The second picture is a word (words being pictures pointing to things other than themselves). That word in Hebrew is יהוה (yhwh), which is God’s name. It’s ‘empty’ of vowels, having consonants only, which is how Hebrew was originally written (and still is in modern Israel). It’s also ‘empty’ in that Jewish readers did not (and still don’t) pronounce it, since it was considered too ‘holy’ to be uttered. How it was originally pronounced, if ever, can’t be known, the best guess being Yahweh. It looks as if it’s derived from the root היה (hayah – to be, become, come to pass), but it’s not a regular verbal form. Being God’s reply to Moses’ request for his name, it could mean, “I am who I am”, as a polite way of saying, ‘mind your own business’!

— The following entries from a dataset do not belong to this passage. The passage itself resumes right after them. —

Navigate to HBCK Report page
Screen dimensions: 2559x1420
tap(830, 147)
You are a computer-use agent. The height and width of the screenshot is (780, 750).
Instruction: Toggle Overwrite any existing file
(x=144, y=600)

This would be in keeping with the second of the ten commandments, “You shall not make for yourself a carved image, or any likeness of anything”. The point being made is that there’s no “image”, carved, painted, or pictured in words, which could possibly do justice in any way whatsoever to whatever reality lies behind the word, name or idea of ‘God’. So, in the Old Testament, we have these thousands of words about God, and these two ‘pictures’ that ‘give the game away’.
In the same way, we have thousands of words about God in the New Testament, but once again, in my view, a ‘picture’ that gives the game away. We are told that “God is spirit”. That which is spiritual is the opposite of that which is material, and is thus intangible and invisible, and therefore indescribable. We’re entirely free to offer suggestions about it, or even to share our beliefs, but we can’t state any facts about it. How can the indescribable be described, the invisible be displayed, or the unknowable be known about? It can’t, is the short, simple and self-evident answer.
Given this, how should we respond? We should all understand and unreservedly acknowledge that anything we say about God is an opinion, or a belief, but cannot be claimed as a fact. Given that, we should drop any notion that while our opinions and beliefs are unquestionably true, all those that differ from ours are incontrovertibly false. Given that, we should stop financing, or otherwise supporting, organisations dedicated to ‘converting’ other people from their delusions to our saving truth. Instead, we should respect the right of others to see things differently; be neither afraid of, nor hostile towards, them; and feel no need to gun them down, blow them up, or otherwise wipe them out. Too bad that this is not how things generally are, but it’s how, in the case of you and I, they could begin to be.